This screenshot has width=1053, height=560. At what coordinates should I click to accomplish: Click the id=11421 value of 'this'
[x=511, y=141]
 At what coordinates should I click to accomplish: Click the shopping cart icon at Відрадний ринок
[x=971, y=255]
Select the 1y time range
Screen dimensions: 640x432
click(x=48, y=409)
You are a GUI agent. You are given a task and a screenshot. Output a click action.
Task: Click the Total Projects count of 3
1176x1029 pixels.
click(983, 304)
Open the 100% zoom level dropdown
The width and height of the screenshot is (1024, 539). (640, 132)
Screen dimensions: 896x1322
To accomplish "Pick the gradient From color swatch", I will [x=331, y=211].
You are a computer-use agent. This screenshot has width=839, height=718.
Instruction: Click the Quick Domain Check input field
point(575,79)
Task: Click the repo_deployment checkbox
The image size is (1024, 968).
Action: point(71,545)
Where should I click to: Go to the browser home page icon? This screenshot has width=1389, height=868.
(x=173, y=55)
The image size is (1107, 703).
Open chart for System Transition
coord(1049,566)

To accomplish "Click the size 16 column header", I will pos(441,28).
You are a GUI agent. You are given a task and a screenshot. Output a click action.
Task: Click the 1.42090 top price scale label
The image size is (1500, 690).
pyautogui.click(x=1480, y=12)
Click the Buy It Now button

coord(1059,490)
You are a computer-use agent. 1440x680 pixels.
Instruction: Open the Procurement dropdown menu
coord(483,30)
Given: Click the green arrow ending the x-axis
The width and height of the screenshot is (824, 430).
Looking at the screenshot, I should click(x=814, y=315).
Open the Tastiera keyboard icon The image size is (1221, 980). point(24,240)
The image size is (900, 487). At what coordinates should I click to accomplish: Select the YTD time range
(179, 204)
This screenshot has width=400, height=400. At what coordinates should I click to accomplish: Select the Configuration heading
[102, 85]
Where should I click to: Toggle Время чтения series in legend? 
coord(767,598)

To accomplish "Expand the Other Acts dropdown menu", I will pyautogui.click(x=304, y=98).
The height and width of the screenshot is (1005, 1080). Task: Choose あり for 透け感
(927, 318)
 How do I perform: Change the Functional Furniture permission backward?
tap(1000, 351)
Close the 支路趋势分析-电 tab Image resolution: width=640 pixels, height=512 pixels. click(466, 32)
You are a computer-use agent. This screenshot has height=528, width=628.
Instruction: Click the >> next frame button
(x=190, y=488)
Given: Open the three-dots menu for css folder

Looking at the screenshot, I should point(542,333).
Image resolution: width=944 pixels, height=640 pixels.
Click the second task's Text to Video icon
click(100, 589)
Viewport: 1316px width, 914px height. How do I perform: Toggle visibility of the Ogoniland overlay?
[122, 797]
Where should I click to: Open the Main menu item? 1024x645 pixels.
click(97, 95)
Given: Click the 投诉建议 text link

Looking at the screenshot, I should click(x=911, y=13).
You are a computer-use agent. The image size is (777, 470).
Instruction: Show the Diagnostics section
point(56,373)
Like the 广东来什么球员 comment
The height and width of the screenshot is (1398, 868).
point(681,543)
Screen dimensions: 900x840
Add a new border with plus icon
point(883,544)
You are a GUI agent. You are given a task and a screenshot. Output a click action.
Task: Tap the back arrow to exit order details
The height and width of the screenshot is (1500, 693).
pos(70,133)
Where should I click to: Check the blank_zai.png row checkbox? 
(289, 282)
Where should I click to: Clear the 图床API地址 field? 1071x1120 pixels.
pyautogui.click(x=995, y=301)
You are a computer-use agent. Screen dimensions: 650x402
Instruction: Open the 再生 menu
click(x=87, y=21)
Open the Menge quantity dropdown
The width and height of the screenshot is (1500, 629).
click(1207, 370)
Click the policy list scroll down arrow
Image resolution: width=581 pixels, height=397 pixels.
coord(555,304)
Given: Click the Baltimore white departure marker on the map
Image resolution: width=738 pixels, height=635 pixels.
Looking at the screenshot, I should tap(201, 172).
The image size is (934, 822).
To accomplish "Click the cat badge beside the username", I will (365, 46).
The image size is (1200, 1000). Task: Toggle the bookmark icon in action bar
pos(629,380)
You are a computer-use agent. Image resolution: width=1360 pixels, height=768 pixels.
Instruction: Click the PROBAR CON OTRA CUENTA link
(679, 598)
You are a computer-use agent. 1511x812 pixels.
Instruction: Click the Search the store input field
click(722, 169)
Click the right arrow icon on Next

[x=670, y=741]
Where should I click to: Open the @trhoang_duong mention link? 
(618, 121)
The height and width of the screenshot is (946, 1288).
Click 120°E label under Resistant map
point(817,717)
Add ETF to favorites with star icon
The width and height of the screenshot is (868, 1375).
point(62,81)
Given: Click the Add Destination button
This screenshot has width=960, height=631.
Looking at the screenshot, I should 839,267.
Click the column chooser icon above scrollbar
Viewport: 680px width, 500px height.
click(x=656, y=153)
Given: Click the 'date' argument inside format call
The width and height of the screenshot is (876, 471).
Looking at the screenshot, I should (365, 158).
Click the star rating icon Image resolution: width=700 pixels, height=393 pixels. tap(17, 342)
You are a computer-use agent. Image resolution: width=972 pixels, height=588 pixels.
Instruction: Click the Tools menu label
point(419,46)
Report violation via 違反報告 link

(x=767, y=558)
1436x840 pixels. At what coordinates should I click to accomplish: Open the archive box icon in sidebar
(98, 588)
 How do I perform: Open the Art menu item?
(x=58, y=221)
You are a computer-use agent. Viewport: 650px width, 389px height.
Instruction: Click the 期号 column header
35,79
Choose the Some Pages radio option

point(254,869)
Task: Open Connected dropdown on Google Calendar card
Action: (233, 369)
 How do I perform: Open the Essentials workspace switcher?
◇ ◇ ◇ ◇ ◇ ◇ ◇
Description of the task >>
Every entry above needs to be duplicated exactly.

Solution >>
This screenshot has width=1053, height=560. At what coordinates should I click to accomplish: Click the id=11421 value of 'this'
[x=511, y=141]
 At what coordinates should I click to accomplish: Click the shopping cart icon at Відрадний ринок
[x=971, y=255]
Select the 1y time range
Screen dimensions: 640x432
click(x=48, y=409)
You are a GUI agent. You are given a task and a screenshot. Output a click action.
Task: Click the Total Projects count of 3
1176x1029 pixels.
click(983, 304)
Open the 100% zoom level dropdown
The width and height of the screenshot is (1024, 539). (640, 132)
Screen dimensions: 896x1322
To accomplish "Pick the gradient From color swatch", I will [x=331, y=211].
You are a computer-use agent. This screenshot has width=839, height=718.
Instruction: Click the Quick Domain Check input field
point(575,79)
Task: Click the repo_deployment checkbox
The image size is (1024, 968).
Action: point(71,545)
Where should I click to: Go to the browser home page icon? This screenshot has width=1389, height=868.
(x=173, y=55)
The image size is (1107, 703).
Open chart for System Transition
coord(1049,566)

To accomplish "Click the size 16 column header", I will pos(441,28).
You are a GUI agent. You are given a task and a screenshot. Output a click action.
Task: Click the 1.42090 top price scale label
The image size is (1500, 690).
pyautogui.click(x=1480, y=12)
Click the Buy It Now button

coord(1059,490)
You are a computer-use agent. 1440x680 pixels.
Instruction: Open the Procurement dropdown menu
coord(483,30)
Given: Click the green arrow ending the x-axis
The width and height of the screenshot is (824, 430).
Looking at the screenshot, I should click(x=814, y=315).
Open the Tastiera keyboard icon The image size is (1221, 980). point(24,240)
The image size is (900, 487). At what coordinates should I click to accomplish: Select the YTD time range
(179, 204)
This screenshot has width=400, height=400. At what coordinates should I click to accomplish: Select the Configuration heading
[102, 85]
Where should I click to: Toggle Время чтения series in legend? 
coord(767,598)

To accomplish "Expand the Other Acts dropdown menu", I will pyautogui.click(x=304, y=98).
The height and width of the screenshot is (1005, 1080). Task: Choose あり for 透け感
(927, 318)
 How do I perform: Change the Functional Furniture permission backward?
tap(1000, 351)
Close the 支路趋势分析-电 tab Image resolution: width=640 pixels, height=512 pixels. click(466, 32)
You are a computer-use agent. This screenshot has height=528, width=628.
Instruction: Click the >> next frame button
(x=190, y=488)
Given: Open the three-dots menu for css folder

Looking at the screenshot, I should point(542,333).
Image resolution: width=944 pixels, height=640 pixels.
Click the second task's Text to Video icon
click(100, 589)
Viewport: 1316px width, 914px height. How do I perform: Toggle visibility of the Ogoniland overlay?
[122, 797]
Where should I click to: Open the Main menu item? 1024x645 pixels.
click(97, 95)
Given: Click the 投诉建议 text link

Looking at the screenshot, I should click(x=911, y=13).
You are a computer-use agent. The image size is (777, 470).
Instruction: Show the Diagnostics section
point(56,373)
Like the 广东来什么球员 comment
The height and width of the screenshot is (1398, 868).
point(681,543)
Screen dimensions: 900x840
Add a new border with plus icon
point(883,544)
You are a GUI agent. You are given a task and a screenshot. Output a click action.
Task: Tap the back arrow to exit order details
The height and width of the screenshot is (1500, 693).
pos(70,133)
Where should I click to: Check the blank_zai.png row checkbox? 
(289, 282)
Where should I click to: Clear the 图床API地址 field? 1071x1120 pixels.
pyautogui.click(x=995, y=301)
You are a computer-use agent. Screen dimensions: 650x402
Instruction: Open the 再生 menu
click(x=87, y=21)
Open the Menge quantity dropdown
The width and height of the screenshot is (1500, 629).
click(1207, 370)
Click the policy list scroll down arrow
Image resolution: width=581 pixels, height=397 pixels.
coord(555,304)
Given: Click the Baltimore white departure marker on the map
Image resolution: width=738 pixels, height=635 pixels.
Looking at the screenshot, I should tap(201, 172).
The image size is (934, 822).
To accomplish "Click the cat badge beside the username", I will (365, 46).
The image size is (1200, 1000). Task: Toggle the bookmark icon in action bar
pos(629,380)
You are a computer-use agent. Image resolution: width=1360 pixels, height=768 pixels.
Instruction: Click the PROBAR CON OTRA CUENTA link
(679, 598)
You are a computer-use agent. 1511x812 pixels.
Instruction: Click the Search the store input field
click(722, 169)
Click the right arrow icon on Next

[x=670, y=741]
Where should I click to: Open the @trhoang_duong mention link? 
(618, 121)
The height and width of the screenshot is (946, 1288).
Click 120°E label under Resistant map
point(817,717)
Add ETF to favorites with star icon
The width and height of the screenshot is (868, 1375).
point(62,81)
Given: Click the Add Destination button
This screenshot has width=960, height=631.
Looking at the screenshot, I should 839,267.
Click the column chooser icon above scrollbar
Viewport: 680px width, 500px height.
click(x=656, y=153)
Given: Click the 'date' argument inside format call
The width and height of the screenshot is (876, 471).
Looking at the screenshot, I should (365, 158).
Click the star rating icon Image resolution: width=700 pixels, height=393 pixels. tap(17, 342)
You are a computer-use agent. Image resolution: width=972 pixels, height=588 pixels.
Instruction: Click the Tools menu label
point(419,46)
Report violation via 違反報告 link

(x=767, y=558)
1436x840 pixels. At what coordinates should I click to accomplish: Open the archive box icon in sidebar
(98, 588)
 How do I perform: Open the Art menu item?
(x=58, y=221)
You are a computer-use agent. Viewport: 650px width, 389px height.
Instruction: Click the 期号 column header
35,79
Choose the Some Pages radio option

point(254,869)
Task: Open Connected dropdown on Google Calendar card
Action: (233, 369)
 How do I perform: Open the Essentials workspace switcher?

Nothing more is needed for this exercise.